Understanding Taiwanese and US Relations

(3) Understanding Taiwanese and US Relations

Since the break in relations with the Republic of China (ROC) in late 1978, and the implementation of the “Taiwan Relations Act” in 1979, Congressional hearings on the the Taiwan question consistently overlook one important legal document. That document, the Senate ratified San Francisco Peace Treaty (SFPT) of 1952, is in fact the highest ranking item of US constitutional law in the post-WWII era regarding the status of Taiwan.

US policy, as clarified by President Clinton in 1998 stated that: “We don’t support independence for Taiwan; . . . or ‘two Chinas’; or ‘one Taiwan, one China’; . . . and we don’t believe that Taiwan should be a member in any organization for which statehood is a requirement.” The PRC reaction was quick and straightforward, as officials ther quickly pointed out that Mr. Clinton’s statements could only permit one possible interpretation: namely, if Taiwan lacks the qualifications necessary for independence or statehood, (as witnessed by the United Nations’ yearly refusal to admit Taiwan for membership), and since the US has recognized the PRC as the sole legal government of China, the US necessarily must agree that Taiwan is a province of the PRC.

However, in study of fifty key elements of US policy in regard to Taiwan’s legal status released by the Taiwan Civil Alliance in 2007, less than 20% corresponded to the theory that Taiwan is a province of China. Contrastingly, over 90% corresponded to an interpretation which flows from a reading of the historical and legal record from the point of view of “the laws of war” and “military jurisdiction under the US Constitution.” That interpretation says that Taiwan is occupied territory of the United States of America.

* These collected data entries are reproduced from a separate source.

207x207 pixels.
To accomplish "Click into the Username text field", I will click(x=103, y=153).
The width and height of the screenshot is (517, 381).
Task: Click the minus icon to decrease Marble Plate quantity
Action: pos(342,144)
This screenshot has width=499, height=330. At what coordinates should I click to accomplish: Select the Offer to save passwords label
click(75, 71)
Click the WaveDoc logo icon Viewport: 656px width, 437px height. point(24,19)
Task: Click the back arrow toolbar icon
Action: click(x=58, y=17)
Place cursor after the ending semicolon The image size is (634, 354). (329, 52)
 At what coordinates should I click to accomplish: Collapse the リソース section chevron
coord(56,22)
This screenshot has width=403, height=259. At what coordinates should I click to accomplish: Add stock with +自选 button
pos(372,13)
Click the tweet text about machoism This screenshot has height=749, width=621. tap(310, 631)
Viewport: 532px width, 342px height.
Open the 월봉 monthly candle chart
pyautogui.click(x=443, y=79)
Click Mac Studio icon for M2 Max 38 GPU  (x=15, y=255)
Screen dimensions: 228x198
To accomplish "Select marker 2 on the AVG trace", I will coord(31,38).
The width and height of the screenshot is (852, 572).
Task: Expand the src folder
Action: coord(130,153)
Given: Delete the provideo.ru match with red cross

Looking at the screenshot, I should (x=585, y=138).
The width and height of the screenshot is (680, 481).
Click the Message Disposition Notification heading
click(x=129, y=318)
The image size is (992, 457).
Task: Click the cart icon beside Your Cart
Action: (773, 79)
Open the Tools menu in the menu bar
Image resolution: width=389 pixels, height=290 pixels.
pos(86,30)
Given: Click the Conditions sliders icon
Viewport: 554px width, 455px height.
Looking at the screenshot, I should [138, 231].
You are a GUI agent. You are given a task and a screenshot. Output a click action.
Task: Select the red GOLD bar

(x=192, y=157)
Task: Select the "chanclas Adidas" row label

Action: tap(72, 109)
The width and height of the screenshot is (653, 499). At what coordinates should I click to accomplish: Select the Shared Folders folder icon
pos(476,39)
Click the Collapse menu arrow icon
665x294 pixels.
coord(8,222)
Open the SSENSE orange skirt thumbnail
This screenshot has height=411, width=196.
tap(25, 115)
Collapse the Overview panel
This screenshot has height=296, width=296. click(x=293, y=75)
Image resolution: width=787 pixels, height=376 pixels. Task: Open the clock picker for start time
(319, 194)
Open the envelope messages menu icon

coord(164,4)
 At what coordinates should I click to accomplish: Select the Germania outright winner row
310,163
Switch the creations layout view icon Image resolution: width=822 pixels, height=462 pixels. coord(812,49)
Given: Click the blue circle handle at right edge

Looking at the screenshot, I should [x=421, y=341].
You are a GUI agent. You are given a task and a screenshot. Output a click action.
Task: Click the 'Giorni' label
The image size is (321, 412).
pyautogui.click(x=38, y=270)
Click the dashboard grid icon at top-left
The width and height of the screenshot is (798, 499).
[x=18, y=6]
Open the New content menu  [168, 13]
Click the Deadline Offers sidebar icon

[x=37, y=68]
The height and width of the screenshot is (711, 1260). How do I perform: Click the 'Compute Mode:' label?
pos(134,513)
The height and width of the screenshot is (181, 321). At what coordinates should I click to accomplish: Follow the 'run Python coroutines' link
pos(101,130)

The mental blocks for most people in accepting such a conclusion are (1) confusing the surrender ceremonies with the military occupation, and (2)failing to recognize that the military occupation of a particular area can be delegated to other country’s troops. In other words, under General MacArthur’s General Order No. 1 of Sept. 2, 1945, surrender was to the Allies, and the United States was the legal occupier (aka “principal occupying power.”) The Chinese Nationalists under Chiang Kai-shek were still officially subject to the supreme authority of General MacArthur, who was the Commander in Chief of US Armed Forces in the Far East. It was the United States Military Government (USMG) whom was legally occupying Japan and her territorial dependencies like Taiwan.

In a June 14, 1951, near-final draft of the Japanese Peace Treaty, the formula that Japan would renounce all right, claim, and title to “Formosa and the Pescadores,” with no receiving country being specified, was adopted. State Dept. officials commented that: “It is the United States view, reflected in the treaty, that Japan should be required to renounce its rights in South Sakhalin and the Kuriles but that disposition of these territories should not be made by the treaty. This formula is consistent with that for Formosa, but is based on different considerations. The reason for leaving the disposition of Formosa undetermined is that conflicting interests prevent agreement on what the disposition should be.”

Twenty years later, a July 13, 1971, State Dept. “Memorandum on the Legal Status of Taiwan” amplified this by stating: “Pursuant to Japanese Imperial General Headquarters General Order No. 1, issued at the direction of the Supreme Commander for the Allied Powers, . . . . . Continuously since that time, the Government of the Republic of China has occupied and exercised authority over Formosa and the Pescadores.”

Unfortunately, in reviewing State Dept. documents regarding Taiwan from the 1940’s to the present, the lack of understanding of “the laws of war” and “military jurisdiction under the US Constitution” is all too apparent. In the above quotation, although the ROC’s status in Taiwan is characterized as “military occupation,” the clear implication is that the ROC is “the occupying power.” But that is incorrect. The United States is the legal occupier. The SFPT has clauses which identify the United States as the “principal occupying power,” and state that USMG has the right to dispose of Formosan/Pescadorean “property,” which would include territorial title.

As with other territorial cessions like Cuba and the Philippines which have come under some form of US jurisdiction after war, any path toward formal statehood would have to begin with the local populace forming their own civil government. That is not a change in the status quo, but a clarification of it. As an overseas territory under the jurisdiction of the US, the Taiwanese have fundamental rights under the US Constitution. To date, these rights have been denied for over 50 years.

Hence, the first step in insuring continued democratic development in Taiwan is not to push for United Nations membership, because from the historical and legal record it is clear that Taiwan is not yet a “country.” The first step is to authorize the Taiwanese people to form their own civil government. Why the State Dept. has failed to coordinate this issue in the period of 1979 to the present is a mystery.